If there is something contributing to the economic damage on area nightlife left in the wake of this wave of violence, it would be the recent order Taglit-Birthright received to not allow participants to go out to city pubs. Goldberger believes this will cause many pubs that rely on this business to suffer a lot.
“It is absurd, because Taglit is sponsored by the Israeli government and Israeli taxpayers; so the Israeli taxpayer is actually sponsoring a program that boycotts a part of Jerusalem.”
On the other side of Jaffa Road is Shushan Street, close to the gates of the Old City and the eclectic neighborhood of Musrara. This has become the new “it” place for hipsters to enjoy their late-night libations.
When night falls on the city of gold, this street can be seen strewn with tight-pants wearing, tote-bag toting, Tubi 60 liquor-chasing youngsters hopping in and out of the Cactus and the wildly popular Hamizkeka.
The people inside this dark and cavernous bar are often seen bobbing their heads in a trancelike state to infectious, repetitive beats pumped out by a seemingly endless supply of local DJs plugged into the pub’s state-of-the-art speakers.
Mikael Berkowitsch, the owner of the two-year-old self-described “nonprofit project called Hamizkeka” felt the effects of the wave of violence during the early days. He recalls that fleeting time in which the city streets were all but deserted, back in October. His establishment was not immune to this either.
“Our government masters the art of sowing fear into people’s minds, which creates a situation in which people prefer to stay at home, though this was most heavily felt during the first days of the outbreak. A few days afterward, it felt like people started to reclaim their need to live, rather than giving into fear or surrendering to this seemingly impossible situation.”

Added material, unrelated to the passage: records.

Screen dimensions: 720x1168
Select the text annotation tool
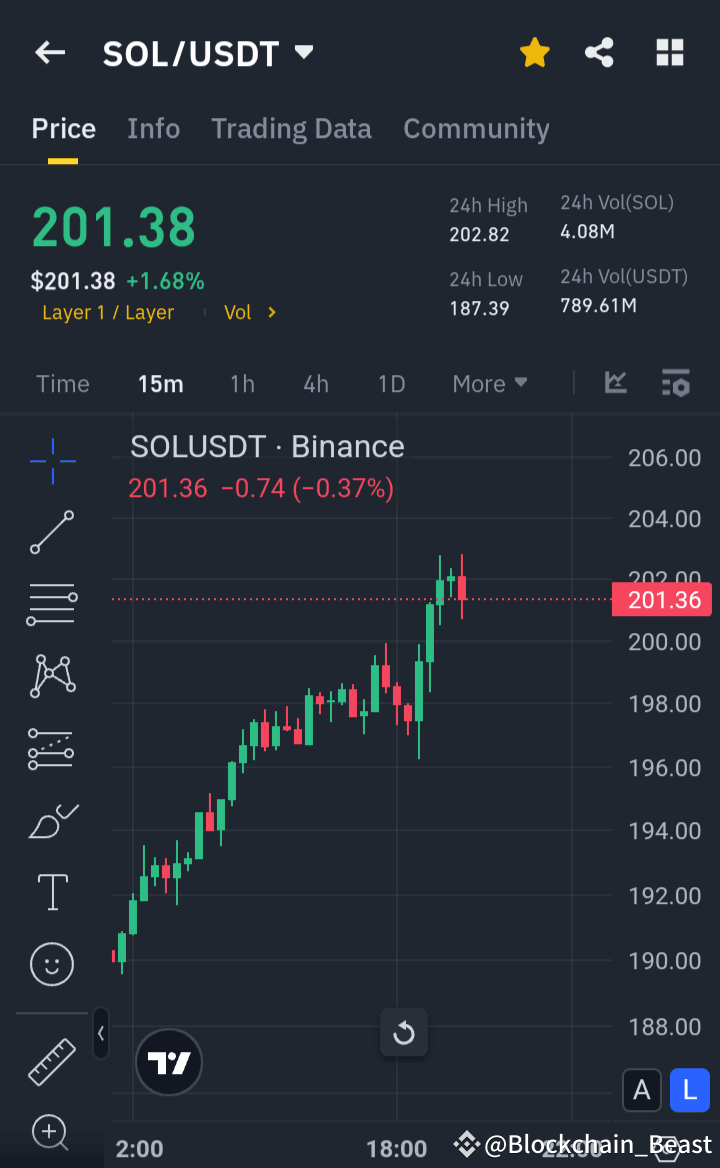(51, 892)
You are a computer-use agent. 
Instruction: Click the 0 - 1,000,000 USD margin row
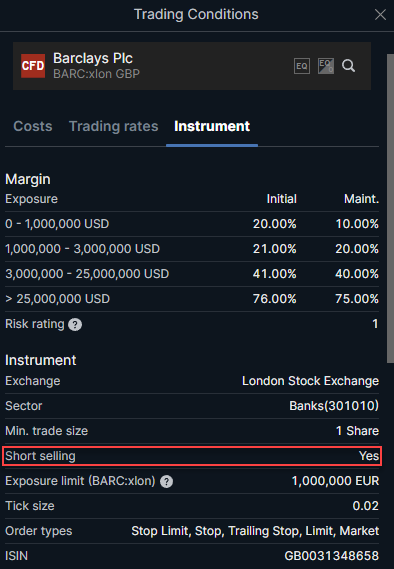click(192, 224)
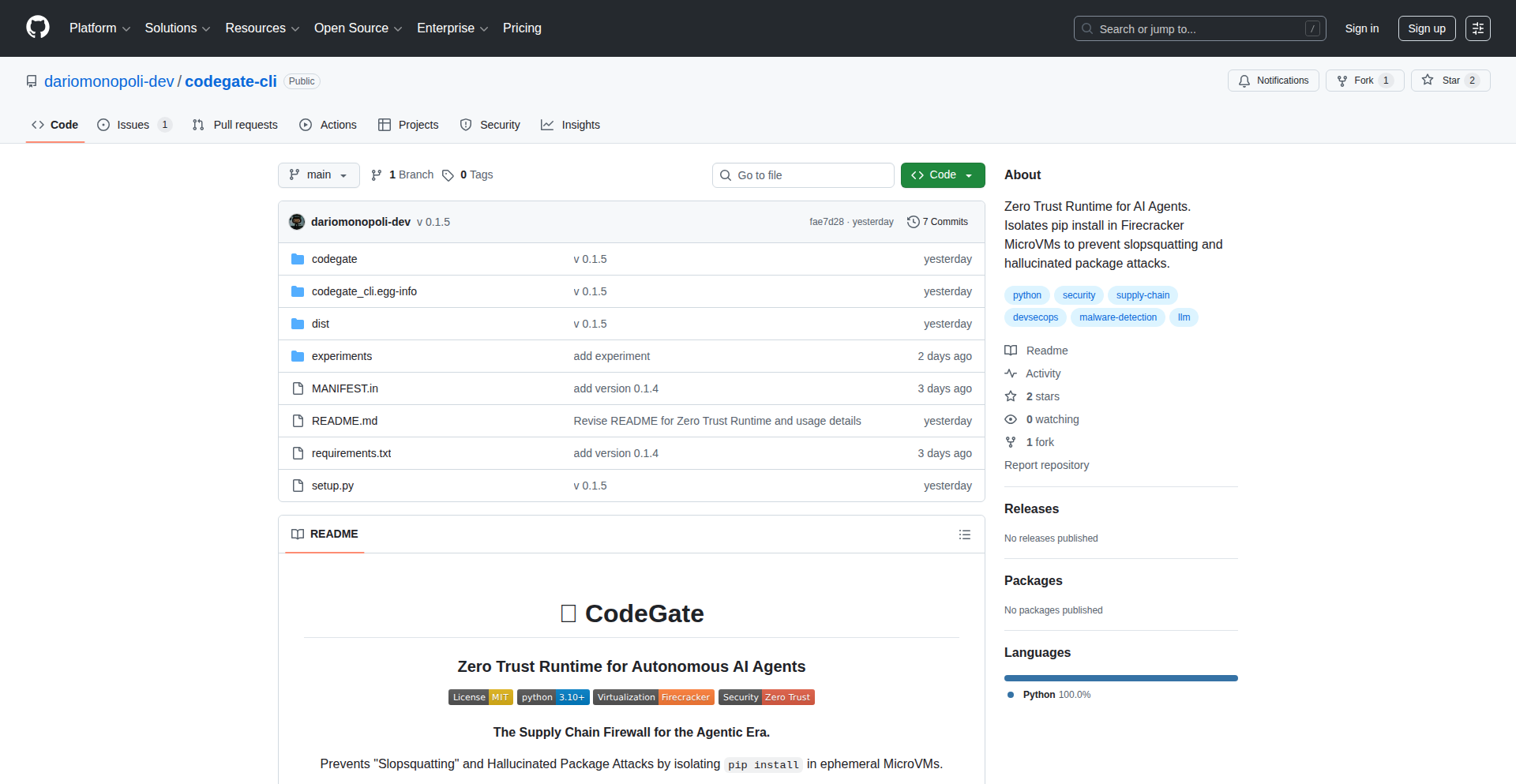Image resolution: width=1516 pixels, height=784 pixels.
Task: Open the README.md file
Action: (x=344, y=421)
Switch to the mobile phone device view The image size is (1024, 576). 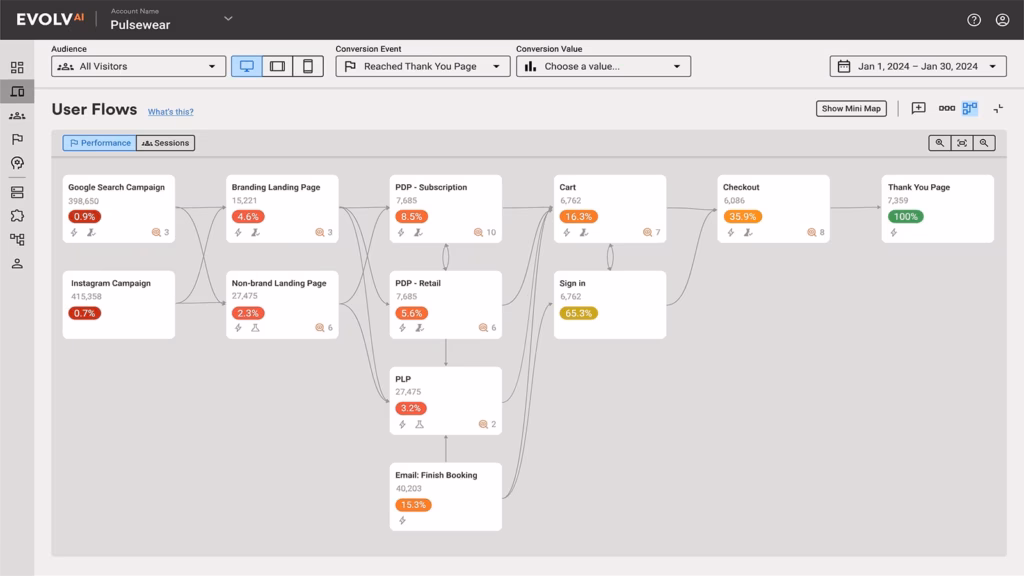point(308,66)
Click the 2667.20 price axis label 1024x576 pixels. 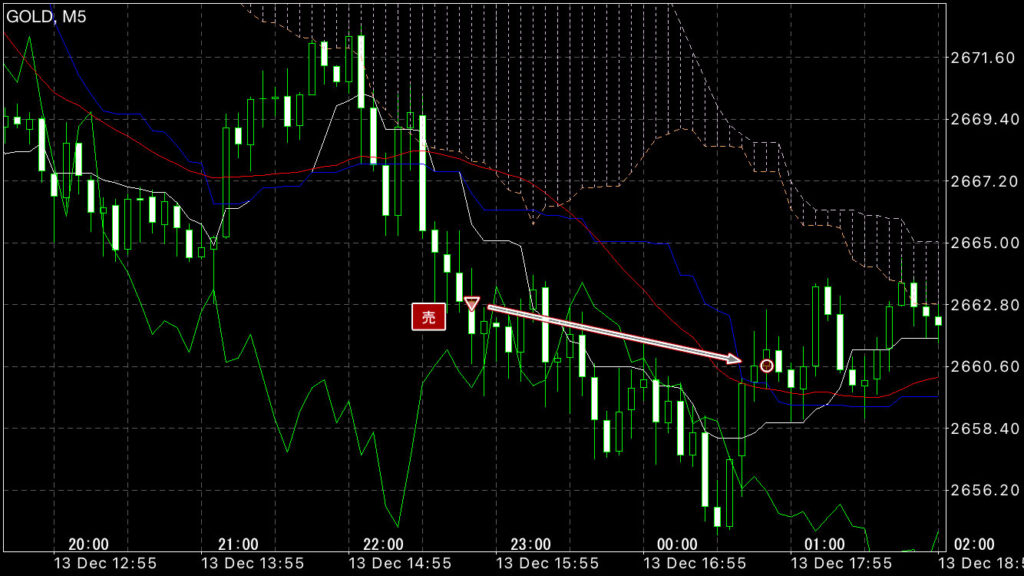point(981,182)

At this point Berkowitsch and his nonprofit are no longer affected by the external events in Jerusalem, and are back to facing the day-to-day struggles of running his bar; promoting local art and culture, paying the artists and staff, and of course, paying the bills every month.

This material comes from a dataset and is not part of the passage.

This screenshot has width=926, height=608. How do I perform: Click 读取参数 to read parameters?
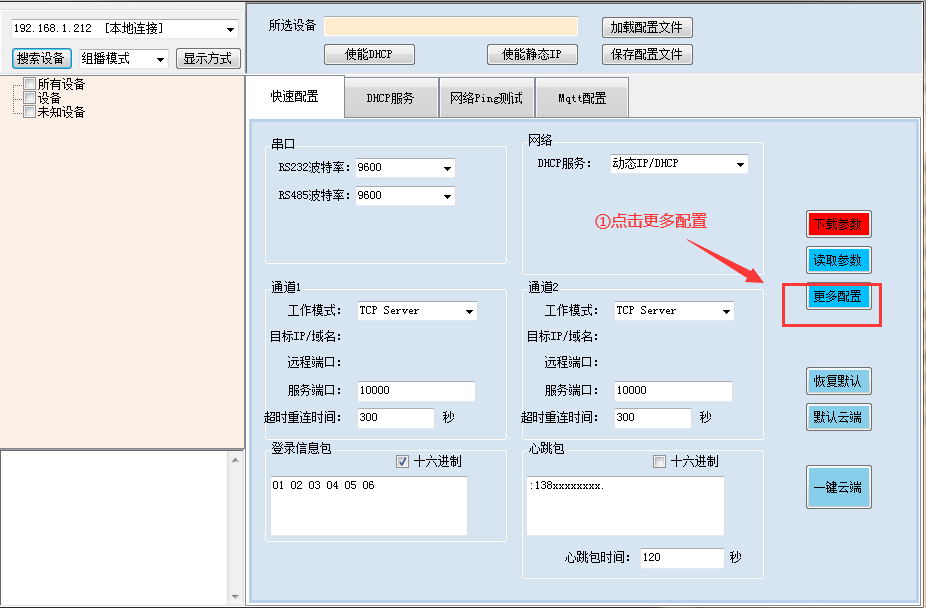838,260
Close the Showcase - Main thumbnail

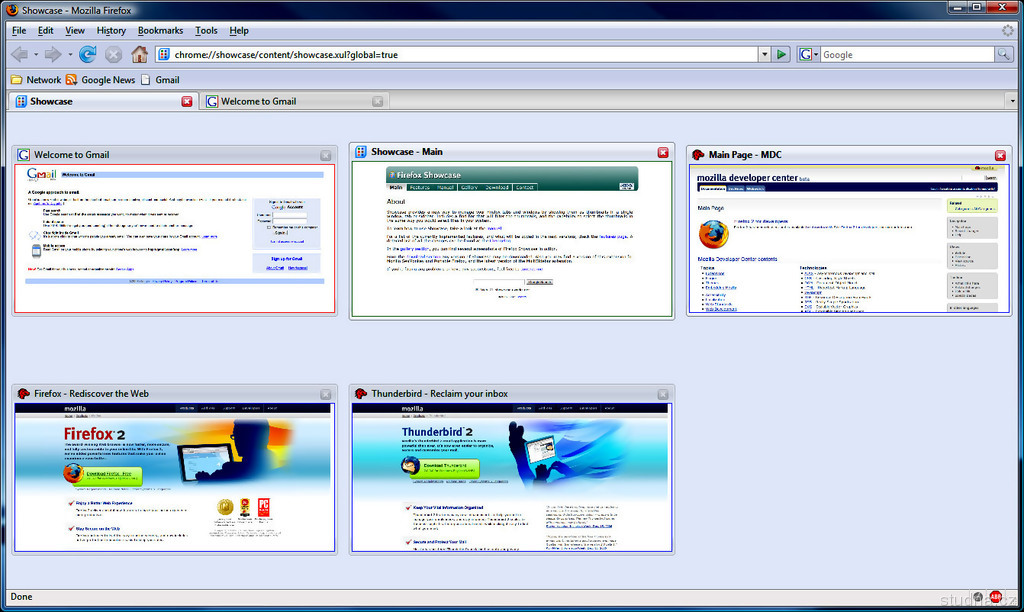[663, 152]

The oldest and most iconic of this group is the Sira, known as the Diwan until 2005. This spot has proven an unbreakable force in city nightlife, drawing in one of the most eclectic crowds seven nights a week and often keeping the beer flowing and the music pumping well into the early morning.

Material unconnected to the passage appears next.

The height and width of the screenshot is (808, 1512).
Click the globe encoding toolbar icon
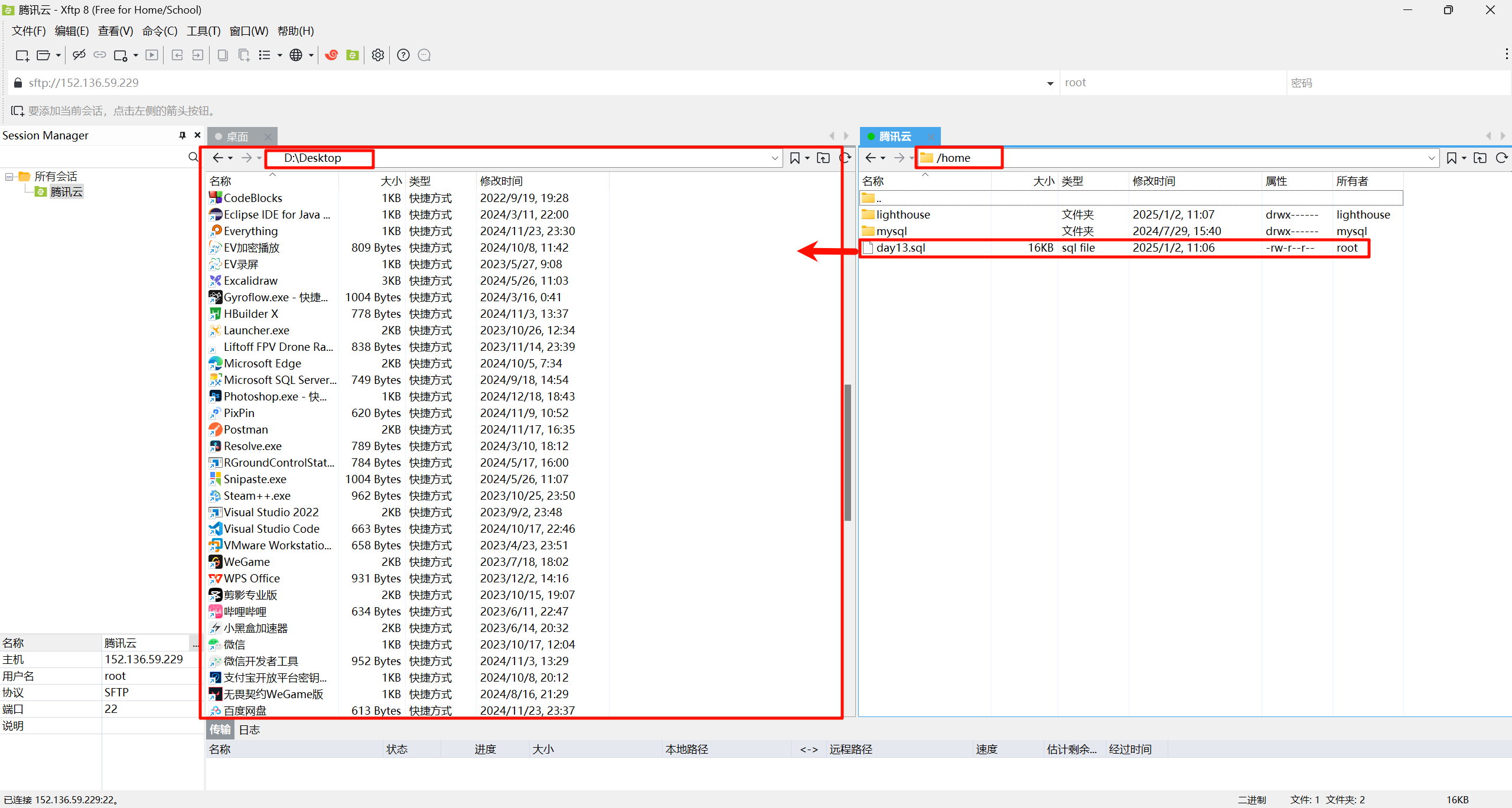click(x=296, y=55)
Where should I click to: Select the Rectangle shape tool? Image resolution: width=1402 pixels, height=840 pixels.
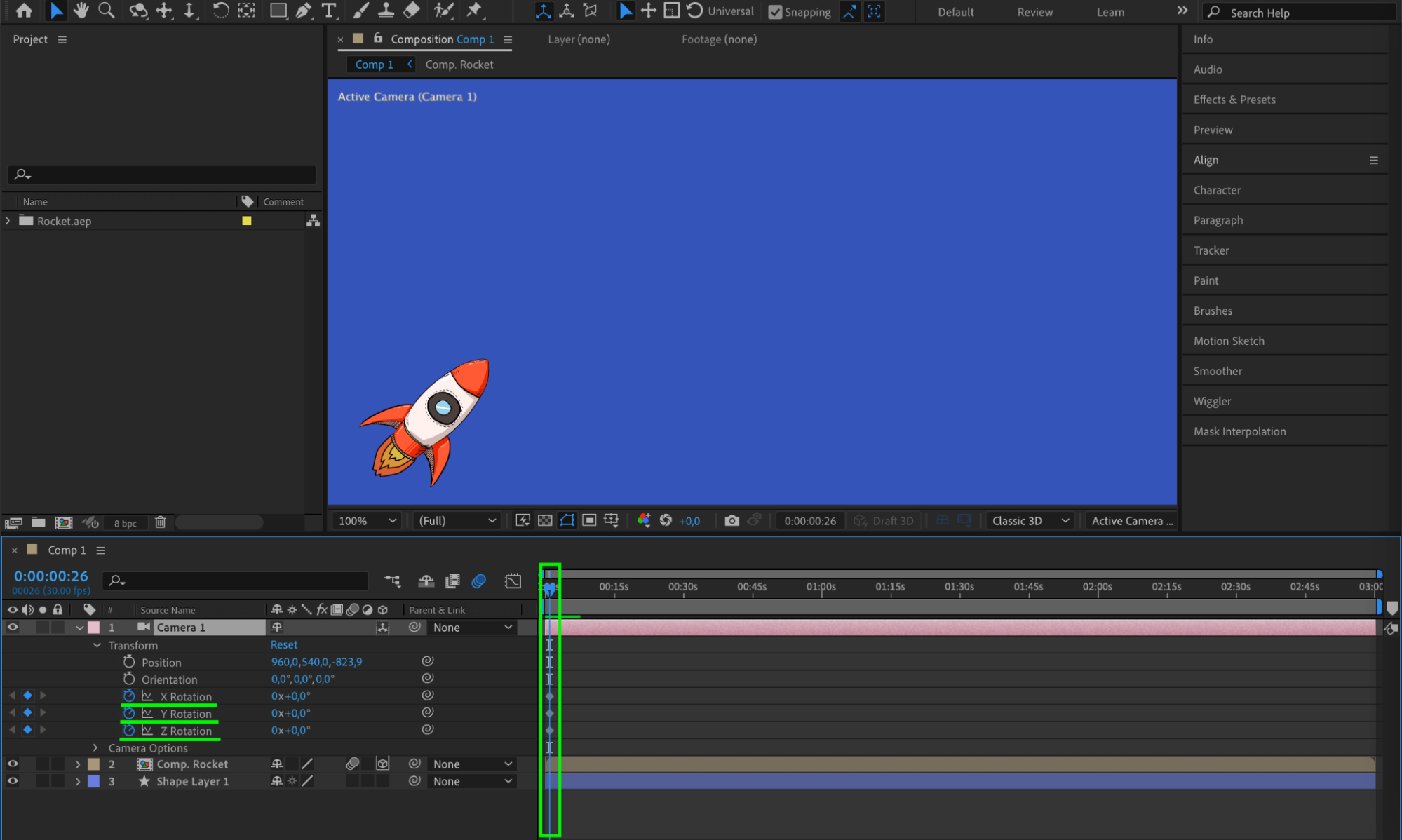[278, 11]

Gilli “Da Kid” Levy, a fixture in Jerusalem’s alternative nightlife scene for over a decade, has been the mastermind behind a bevy of events throughout the city.
He is now focusing his energy on creating entertaining and cultural events for the guests of the Sira.
Levy has been coming to this pub for more than 10 years and believes it is the best spot in the capital in terms of fusion. And by fusion, he means all the different kinds of people one can encounter in a night out at the Sira.
“Old people, young people, hipsters, arsim [derogatory slang for low-class young men], tourists, short, tall, fat – everything!” He believes the secret to their success is that they work with the area’s “natural resources,” including local musicians and DJs, to create a unique Jerusalem nightlife experience.
As the city reels from the heavy blow of terrorism these past several months, the desire to return to the comforts of daily life is strong with the inhabitants of Jerusalem. With this, we can look toward the hipsters and emulate their habits in our own ways.
If we really want to do our share to maintain a sense of normalcy – and perhaps have a little fun in the process – it is up to us make the first move, and just go out and experience this vibrant and eclectic city.